Once both fields are filled in, click the “View” button. A new window with the analyzed documents will pop up. It will contain a list of xmi files, each one corresponding to one of the files in your input directory. To see results of the simple service, double click on any of the xmi files. If an “Annotation Results…” window appears with colorful text, you’re all done! The pipeline has processed the text according to the annotators provided in the client.java program, and given you the xmi files needed for your research!


3. Understanding and Adapting the Leo-Example Project

In the previous section we downloaded the Leo-Example and configured your computer for Leo, UIMA, and Maven. We also ran the sample project as is.
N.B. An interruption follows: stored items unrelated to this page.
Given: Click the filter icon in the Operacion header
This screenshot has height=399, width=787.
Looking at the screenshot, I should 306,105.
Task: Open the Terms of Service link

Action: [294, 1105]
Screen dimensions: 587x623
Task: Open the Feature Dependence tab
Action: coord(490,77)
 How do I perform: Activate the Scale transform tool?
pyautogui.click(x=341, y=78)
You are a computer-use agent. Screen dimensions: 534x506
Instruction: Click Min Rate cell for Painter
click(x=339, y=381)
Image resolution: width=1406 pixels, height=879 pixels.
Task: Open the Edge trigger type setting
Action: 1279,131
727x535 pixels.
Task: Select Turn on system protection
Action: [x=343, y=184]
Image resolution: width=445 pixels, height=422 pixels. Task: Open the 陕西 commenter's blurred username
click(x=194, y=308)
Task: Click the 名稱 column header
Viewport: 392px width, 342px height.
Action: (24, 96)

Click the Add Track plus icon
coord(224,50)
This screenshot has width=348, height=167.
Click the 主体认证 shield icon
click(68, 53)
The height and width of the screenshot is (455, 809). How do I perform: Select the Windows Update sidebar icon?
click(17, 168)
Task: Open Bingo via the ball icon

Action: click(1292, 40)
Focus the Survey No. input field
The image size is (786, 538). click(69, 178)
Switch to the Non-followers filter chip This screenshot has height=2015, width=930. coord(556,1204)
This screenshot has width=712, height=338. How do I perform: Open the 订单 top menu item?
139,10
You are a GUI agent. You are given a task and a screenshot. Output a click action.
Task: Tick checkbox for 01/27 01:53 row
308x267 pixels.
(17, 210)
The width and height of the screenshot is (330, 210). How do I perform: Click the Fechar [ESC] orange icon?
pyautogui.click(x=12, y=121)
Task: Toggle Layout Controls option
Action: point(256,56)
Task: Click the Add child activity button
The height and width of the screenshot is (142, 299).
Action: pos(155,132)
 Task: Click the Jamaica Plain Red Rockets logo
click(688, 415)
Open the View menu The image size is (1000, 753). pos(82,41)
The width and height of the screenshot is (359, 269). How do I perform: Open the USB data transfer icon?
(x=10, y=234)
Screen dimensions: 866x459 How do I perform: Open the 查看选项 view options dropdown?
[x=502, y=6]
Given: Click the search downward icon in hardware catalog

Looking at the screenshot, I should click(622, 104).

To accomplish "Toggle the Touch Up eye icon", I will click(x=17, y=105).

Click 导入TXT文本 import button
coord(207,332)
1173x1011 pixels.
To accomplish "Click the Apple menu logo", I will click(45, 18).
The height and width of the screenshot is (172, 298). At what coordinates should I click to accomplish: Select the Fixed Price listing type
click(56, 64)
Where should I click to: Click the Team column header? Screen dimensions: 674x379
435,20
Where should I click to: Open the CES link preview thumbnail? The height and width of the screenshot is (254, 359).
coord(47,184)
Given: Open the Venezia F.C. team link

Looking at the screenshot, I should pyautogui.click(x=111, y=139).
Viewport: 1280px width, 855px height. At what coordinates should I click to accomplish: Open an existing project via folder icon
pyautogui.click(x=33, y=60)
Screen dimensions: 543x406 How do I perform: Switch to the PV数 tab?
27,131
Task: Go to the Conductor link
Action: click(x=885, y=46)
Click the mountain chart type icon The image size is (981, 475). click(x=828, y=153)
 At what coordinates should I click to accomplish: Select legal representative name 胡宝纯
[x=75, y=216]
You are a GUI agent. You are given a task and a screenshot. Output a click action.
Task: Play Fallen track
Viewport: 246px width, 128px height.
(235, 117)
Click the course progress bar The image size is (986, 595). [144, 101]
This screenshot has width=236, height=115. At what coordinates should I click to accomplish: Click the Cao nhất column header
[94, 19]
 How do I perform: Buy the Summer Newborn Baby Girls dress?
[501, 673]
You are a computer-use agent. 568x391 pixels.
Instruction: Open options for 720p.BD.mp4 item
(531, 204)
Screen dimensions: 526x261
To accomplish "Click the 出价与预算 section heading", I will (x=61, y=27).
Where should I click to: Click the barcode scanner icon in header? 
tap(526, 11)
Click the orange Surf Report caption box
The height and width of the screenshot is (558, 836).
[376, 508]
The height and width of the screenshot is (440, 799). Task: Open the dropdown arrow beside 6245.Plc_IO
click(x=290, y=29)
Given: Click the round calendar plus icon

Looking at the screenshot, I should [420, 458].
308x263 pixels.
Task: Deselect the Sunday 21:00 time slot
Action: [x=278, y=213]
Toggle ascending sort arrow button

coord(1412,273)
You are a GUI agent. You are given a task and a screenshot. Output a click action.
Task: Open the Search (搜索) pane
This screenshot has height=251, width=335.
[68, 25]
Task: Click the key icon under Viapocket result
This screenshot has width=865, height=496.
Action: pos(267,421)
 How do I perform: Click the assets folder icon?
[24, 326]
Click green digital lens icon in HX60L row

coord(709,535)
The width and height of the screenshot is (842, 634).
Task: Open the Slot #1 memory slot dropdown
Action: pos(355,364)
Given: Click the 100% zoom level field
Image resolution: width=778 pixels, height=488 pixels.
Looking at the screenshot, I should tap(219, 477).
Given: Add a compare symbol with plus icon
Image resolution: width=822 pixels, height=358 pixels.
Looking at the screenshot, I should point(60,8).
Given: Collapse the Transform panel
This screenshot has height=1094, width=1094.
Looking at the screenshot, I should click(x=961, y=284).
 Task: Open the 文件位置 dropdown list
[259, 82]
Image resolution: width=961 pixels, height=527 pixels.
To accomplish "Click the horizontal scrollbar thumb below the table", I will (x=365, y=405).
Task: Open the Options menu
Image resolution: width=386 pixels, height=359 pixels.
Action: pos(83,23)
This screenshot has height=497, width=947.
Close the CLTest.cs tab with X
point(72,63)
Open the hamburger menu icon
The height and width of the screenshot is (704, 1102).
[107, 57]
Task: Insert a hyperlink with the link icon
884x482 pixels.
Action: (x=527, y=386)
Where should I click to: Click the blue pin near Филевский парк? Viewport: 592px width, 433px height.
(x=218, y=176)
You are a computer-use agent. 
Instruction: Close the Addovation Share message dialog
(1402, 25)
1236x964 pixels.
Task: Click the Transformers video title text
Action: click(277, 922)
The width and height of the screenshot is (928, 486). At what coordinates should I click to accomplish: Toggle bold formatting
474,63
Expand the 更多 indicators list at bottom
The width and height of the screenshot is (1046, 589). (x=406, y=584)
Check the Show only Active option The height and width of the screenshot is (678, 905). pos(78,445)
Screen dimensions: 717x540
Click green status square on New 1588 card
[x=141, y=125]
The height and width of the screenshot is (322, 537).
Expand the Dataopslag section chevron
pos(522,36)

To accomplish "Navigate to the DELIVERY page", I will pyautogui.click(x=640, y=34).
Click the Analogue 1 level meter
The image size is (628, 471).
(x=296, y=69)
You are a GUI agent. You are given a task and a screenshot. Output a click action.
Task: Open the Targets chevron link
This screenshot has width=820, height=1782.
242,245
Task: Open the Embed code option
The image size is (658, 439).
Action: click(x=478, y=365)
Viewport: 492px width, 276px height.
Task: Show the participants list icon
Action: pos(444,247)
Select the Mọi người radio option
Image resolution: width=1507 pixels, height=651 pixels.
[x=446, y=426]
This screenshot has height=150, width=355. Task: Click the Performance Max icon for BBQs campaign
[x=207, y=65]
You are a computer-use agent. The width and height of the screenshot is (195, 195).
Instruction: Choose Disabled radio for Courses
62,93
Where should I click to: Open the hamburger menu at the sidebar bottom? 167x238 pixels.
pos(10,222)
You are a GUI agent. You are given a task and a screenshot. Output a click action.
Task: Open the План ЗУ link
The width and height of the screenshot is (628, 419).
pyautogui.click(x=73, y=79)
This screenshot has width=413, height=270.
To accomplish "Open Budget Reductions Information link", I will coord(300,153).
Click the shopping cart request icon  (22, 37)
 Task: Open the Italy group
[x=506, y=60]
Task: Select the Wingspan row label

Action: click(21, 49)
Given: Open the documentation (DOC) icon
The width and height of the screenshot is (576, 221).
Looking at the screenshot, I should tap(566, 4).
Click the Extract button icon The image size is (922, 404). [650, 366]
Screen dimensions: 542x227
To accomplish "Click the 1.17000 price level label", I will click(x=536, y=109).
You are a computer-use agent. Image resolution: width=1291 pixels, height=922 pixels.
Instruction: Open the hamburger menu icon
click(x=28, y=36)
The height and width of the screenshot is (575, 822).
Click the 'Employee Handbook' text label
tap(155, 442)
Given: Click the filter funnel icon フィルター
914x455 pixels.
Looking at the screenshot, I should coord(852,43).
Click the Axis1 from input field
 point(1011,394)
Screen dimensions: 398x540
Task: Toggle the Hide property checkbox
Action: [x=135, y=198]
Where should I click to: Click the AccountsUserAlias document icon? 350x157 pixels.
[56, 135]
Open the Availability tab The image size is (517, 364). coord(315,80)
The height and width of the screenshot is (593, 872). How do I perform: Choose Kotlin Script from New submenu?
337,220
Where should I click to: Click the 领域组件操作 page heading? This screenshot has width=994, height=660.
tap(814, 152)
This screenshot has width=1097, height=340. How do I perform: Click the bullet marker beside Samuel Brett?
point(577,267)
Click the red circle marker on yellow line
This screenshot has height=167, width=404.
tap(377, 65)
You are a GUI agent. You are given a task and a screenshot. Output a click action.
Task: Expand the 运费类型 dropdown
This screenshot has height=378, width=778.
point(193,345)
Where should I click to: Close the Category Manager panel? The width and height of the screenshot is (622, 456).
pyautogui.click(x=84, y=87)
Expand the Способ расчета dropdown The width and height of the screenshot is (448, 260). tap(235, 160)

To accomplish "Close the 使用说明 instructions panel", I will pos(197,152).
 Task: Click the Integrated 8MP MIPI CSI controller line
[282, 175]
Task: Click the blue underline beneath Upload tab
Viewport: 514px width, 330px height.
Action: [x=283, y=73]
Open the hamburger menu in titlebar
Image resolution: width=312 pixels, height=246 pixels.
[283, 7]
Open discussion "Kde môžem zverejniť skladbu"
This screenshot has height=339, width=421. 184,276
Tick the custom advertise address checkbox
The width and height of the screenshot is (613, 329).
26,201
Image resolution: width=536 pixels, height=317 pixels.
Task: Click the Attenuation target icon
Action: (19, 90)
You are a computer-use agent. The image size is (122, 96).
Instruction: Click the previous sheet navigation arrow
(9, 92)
The example pipeline and input/output files are a simple demonstration used in order to ensure that everything you would need for a Leo Pipeline is ready to go. This section will detail each of the packages and how you can configure Leo for your own projects.

Adapting the Client

The Example comes with two possible Clients to use; the first is “CommandLineClient.java” which allows the user to give command line Arguments for configuration if that’s the route they prefer. This guide is going to begin with the other Client “ExampleClient.java”. The Example Client is where you will specify which Collection Reader and Listener your pipeline will use. This Leo-Example project only contains two possible Listeners(CSV Listener, XMIListener) and four Readers(BatchDatabase, DatabaseCollection, FileCollection and XmiFileCollection). For more information about other Readers and Listeners as well as learning how to build and adapt your own, see the Listener and Reader Section of the User-guide under “Leo Client”.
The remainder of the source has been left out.